I liked the aliens, which were/was satisfyingly different, and credibly built on a pattern very dissimilar to our own. The idea of intelligence without self-awareness worked well, and even more so in today's world of ChatGPT. Chat will quite happily tell you it's enjoying working on the thorny problem you've put in front of it, and you have to remind yourself it doesn't have any sense of enjoyment whatsoever. It also doesn't have any intelligence but you can see how it could look like it did in future while still having no real awareness of itself or the world around it.

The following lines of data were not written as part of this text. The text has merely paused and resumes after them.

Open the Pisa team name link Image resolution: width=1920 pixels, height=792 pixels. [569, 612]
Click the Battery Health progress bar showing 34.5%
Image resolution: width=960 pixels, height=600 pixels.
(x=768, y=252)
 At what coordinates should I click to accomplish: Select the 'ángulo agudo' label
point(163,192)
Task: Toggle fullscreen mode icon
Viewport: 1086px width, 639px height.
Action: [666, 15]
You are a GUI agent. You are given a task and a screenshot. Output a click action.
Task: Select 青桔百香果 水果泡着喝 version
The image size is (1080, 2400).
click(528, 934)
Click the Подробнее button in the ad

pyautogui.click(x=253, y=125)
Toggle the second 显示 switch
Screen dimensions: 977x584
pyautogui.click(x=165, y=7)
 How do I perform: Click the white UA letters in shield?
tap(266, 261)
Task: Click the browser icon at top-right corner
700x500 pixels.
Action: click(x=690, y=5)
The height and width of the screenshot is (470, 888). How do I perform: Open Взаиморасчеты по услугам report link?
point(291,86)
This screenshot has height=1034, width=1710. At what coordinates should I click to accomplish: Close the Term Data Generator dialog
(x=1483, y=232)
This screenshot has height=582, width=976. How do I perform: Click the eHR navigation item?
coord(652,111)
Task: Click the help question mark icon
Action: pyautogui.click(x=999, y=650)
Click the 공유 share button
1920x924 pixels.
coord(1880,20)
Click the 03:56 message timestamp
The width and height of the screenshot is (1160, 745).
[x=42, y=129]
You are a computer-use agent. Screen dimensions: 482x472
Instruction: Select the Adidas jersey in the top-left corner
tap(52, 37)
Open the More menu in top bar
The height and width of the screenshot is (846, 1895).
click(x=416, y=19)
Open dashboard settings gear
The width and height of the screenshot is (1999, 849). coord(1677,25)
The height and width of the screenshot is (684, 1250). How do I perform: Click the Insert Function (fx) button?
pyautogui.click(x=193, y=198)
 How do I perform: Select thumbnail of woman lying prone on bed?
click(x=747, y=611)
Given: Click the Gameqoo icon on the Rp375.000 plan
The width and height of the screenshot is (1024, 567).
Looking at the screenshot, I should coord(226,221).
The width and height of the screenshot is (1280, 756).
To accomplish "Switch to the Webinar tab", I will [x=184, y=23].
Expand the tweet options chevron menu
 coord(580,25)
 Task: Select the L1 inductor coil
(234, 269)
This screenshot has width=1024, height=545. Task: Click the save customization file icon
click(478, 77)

But for all that, I wasn't always sure what was going on. Maybe that was down to my own inattention but I still blame you if my mind wanders when I read your book. You're supposed to nail me to the page, bro. Still, a solid three I'd say, and you might go higher if you like that kind of thing.
Eternity
Less hard as far as scifi goes is romcom Eternity. But it was a lot more fun than Blindsight. I enjoyed it although it was never really any more than mildly amusing and fell foul of poor pacing towards the end, where the plot went a tiny bit astray. It never pretended that its concept wasn't silly and it unashamedly leant on the charm and rizz of its stars. If you're a fan of Elizabeth Olsen, then you know she packs both charm and rizz to burn, so that was a wise choice, and although Miles Teller is not really my cup of tea, he was at least watchable. The other guy is British as far as I know, and consequently had no excuse at all for the grating New York accent he bunged on.
It was fun though, although I wouldn't say Olsen had any real chemistry with either of her costars, which given that the other guy was super hot was a bit weird but maybe they didn't get on. Anyway, three stars, watch it if you like that kind of thing.
Solaris
So I reread this and it matched my memory. Lem is feted as a scifi writer but he's in the Ursula LeGuin class to me: everyone rates them except for me. I found it really boring and static. I had to grit my teeth not to bin it long before halfway through. It wasn't even interesting in its meditativeness. Thematically, it worked, I suppose: it has the same idea of contact that cannot include communication. But it doesn't deliver. Thumbs down and trust me, you'll hate it too so stick to pretending you've read it and proclaiming it a work of genius.